C’est une réalité historique et un épisode stupéfiant de la Seconde Guerre mondiale que Gaëtan Nocq évoque ici. Et, plus précisément, comment un résistant polonais, membre de l’armée intérieure polonaise, a réussi volontairement à se faire enfermer à Auschwitz en 1940 ! Là, sous une fausse identité, il met en place un réseau de résistance, blocs par blocs. L’objectif est de provoquer un soulèvement dans le camp, mais l’ordre de ses supérieurs n’arrivera jamais, ni le soutien attendu de Varsovie.

De plus en plus cerné, Witold Pilecki, parvint finalement à s’évader au printemps 1943. Il aura survécu 943 jours à ce camp de la mort. De cet engagement extrême, il va réussir à produire plusieurs rapports, le fameux “rapport W” du titre ; informations qui n’auront pas grand effet sur les Alliés…

Survivant d’Auschwitz, Pilecki sera arrêté par le nouveau régime stalinien en 1947 et fusillé en mai 1948, accusé d’espionnage.

Après deux récits immergés déjà dans les guerres du XXe siècle, Soleil brûlant en Algérie sur la guerre du même nom d’Alexandre Tikhomiroff et Capitaine Tikhomiroff, sur les aventures de son aïeul pendant la révolution russe, Gaëtan Nocq replonge une nouvelle fois dans l’histoire tragique. C’est cette fois une rencontre avec une amie historienne, Isabelle Davion, qui l’a mis en contact avec le sujet (elle réalise d’ailleurs une longue postface à l’album, présentant le rapport W). Un sujet qui, forcément, avait de quoi impressionner, face à cette nécessité de se confronter à l’indescriptible horreur des camps de concentration nazie.

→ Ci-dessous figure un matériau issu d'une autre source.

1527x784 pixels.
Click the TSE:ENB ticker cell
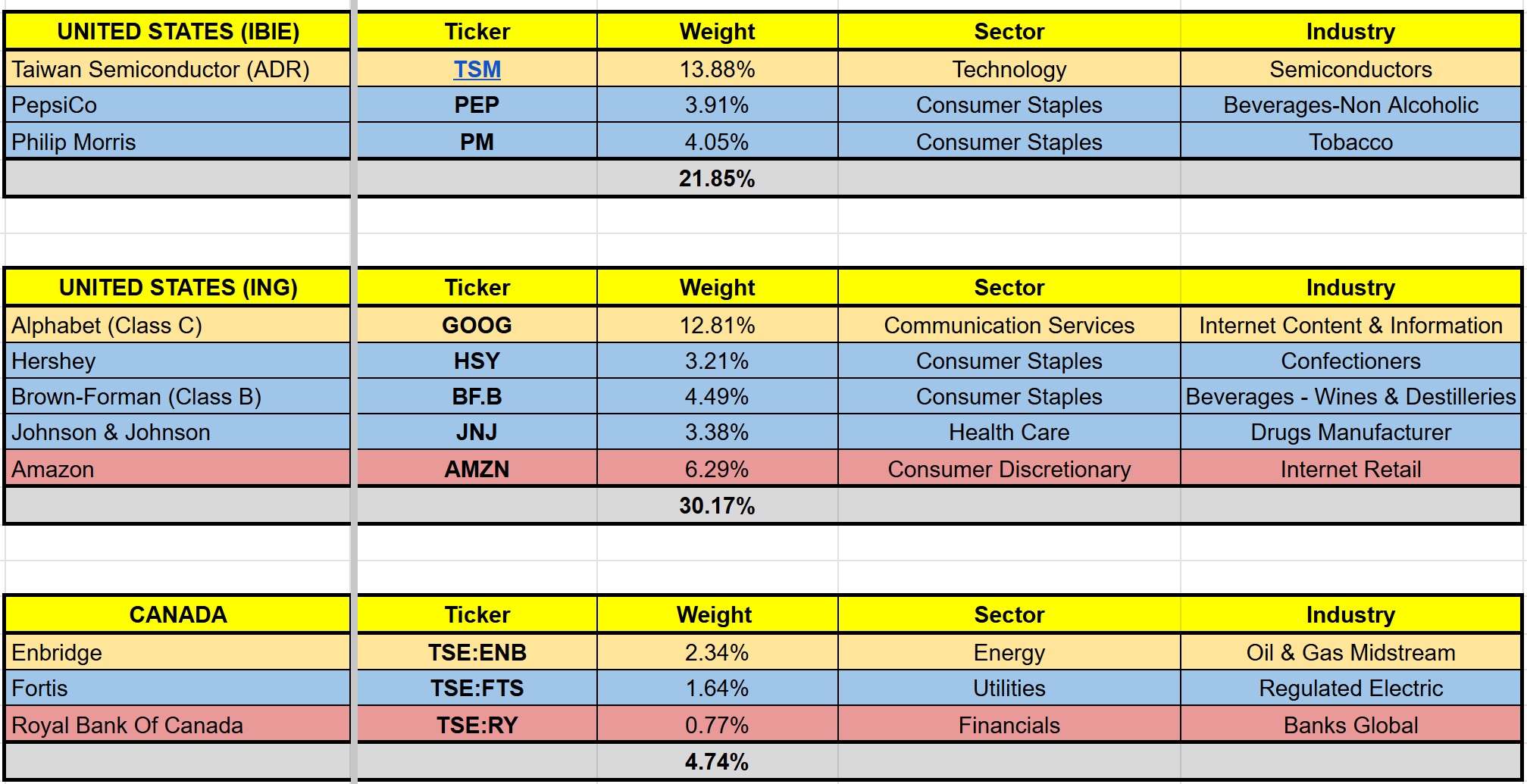pos(477,653)
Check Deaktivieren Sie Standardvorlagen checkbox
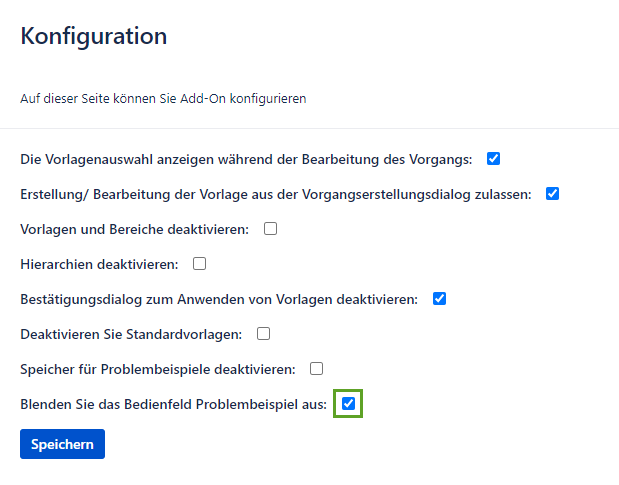619x485 pixels. pos(264,333)
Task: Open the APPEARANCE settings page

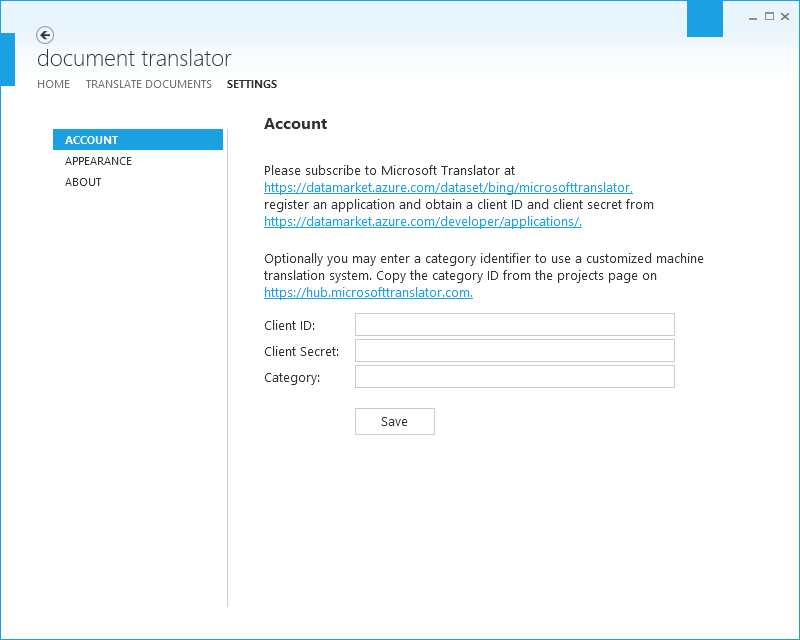Action: (98, 160)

Gaëtan Nocq s’en saisit par une approche pointilliste, épurée, par petites touches, toujours centré sur son personnage et sa mission. Et il restitue l’univers d’Auschwitz au crayon et à travers des pages très contrastées, en aplats de couleurs. Le résultat est moins émouvant et prenant que ses deux précédents albums, mais cette retranscription méticuleuse et glaçante parvient à faire découvrir très factuellement une autre vérité, assez inédite, sur les camps. Sans pathos et sans surenchère. Il dévoile aussi, à travers tous ces résistants anonymes, masqués derrière une identité cryptée, une incroyable énergie et vitalité humaine au coeur même de l’enfer. Que toute cette action assez incroyable n’ait finalement servi à rien ne fait qu’ajouter une lourde ironie tragique à l’histoire.

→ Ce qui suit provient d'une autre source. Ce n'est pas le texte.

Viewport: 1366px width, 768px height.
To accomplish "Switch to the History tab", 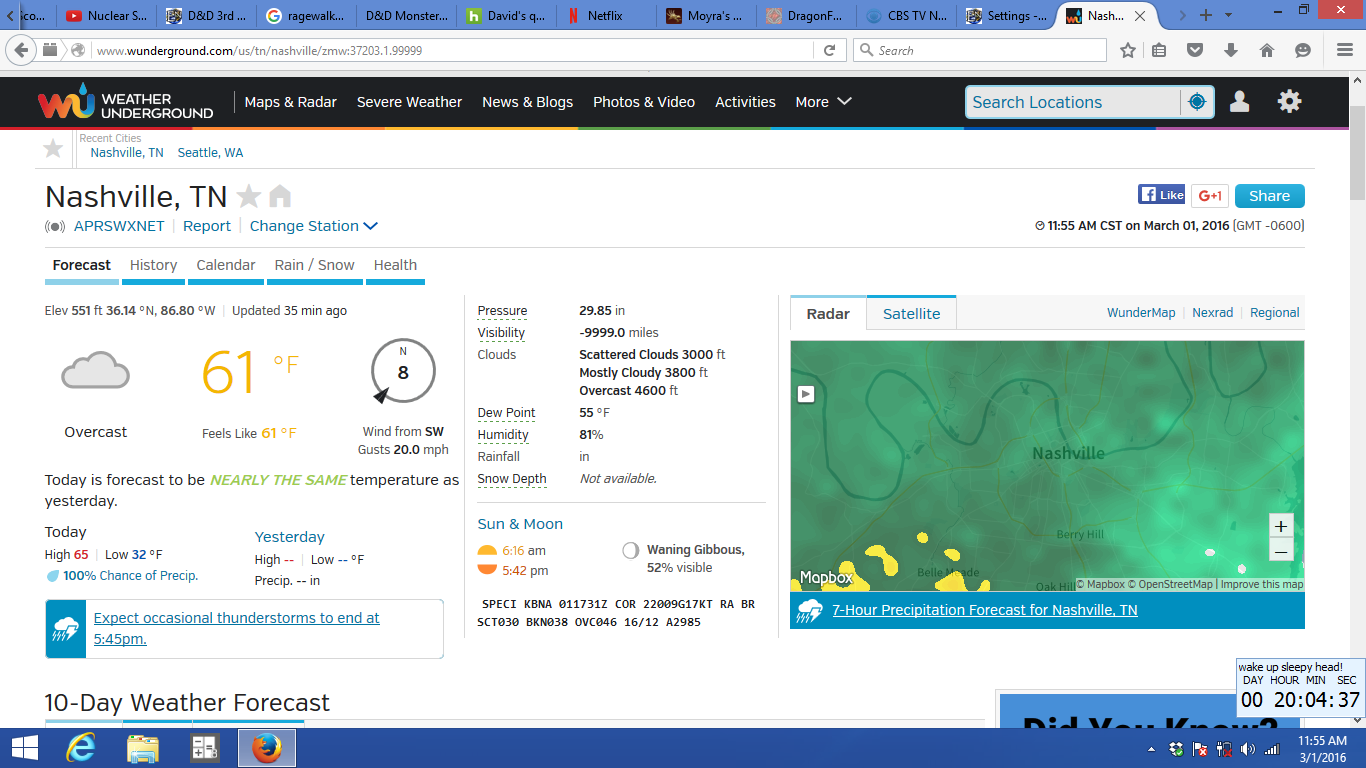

Volontairement effacé de l’histoire après-guerre, la mémoire de Witold Pilecki n’aura été réhabilité qu’au début des années 1990. Et son rapport publié en français qu’en 2014. Aujourd’hui, ce roman graphique, et sa superbe édition – comme toujours pour les albums Daniel Maghen – permet de lui redonner un autre éclairage méritoire.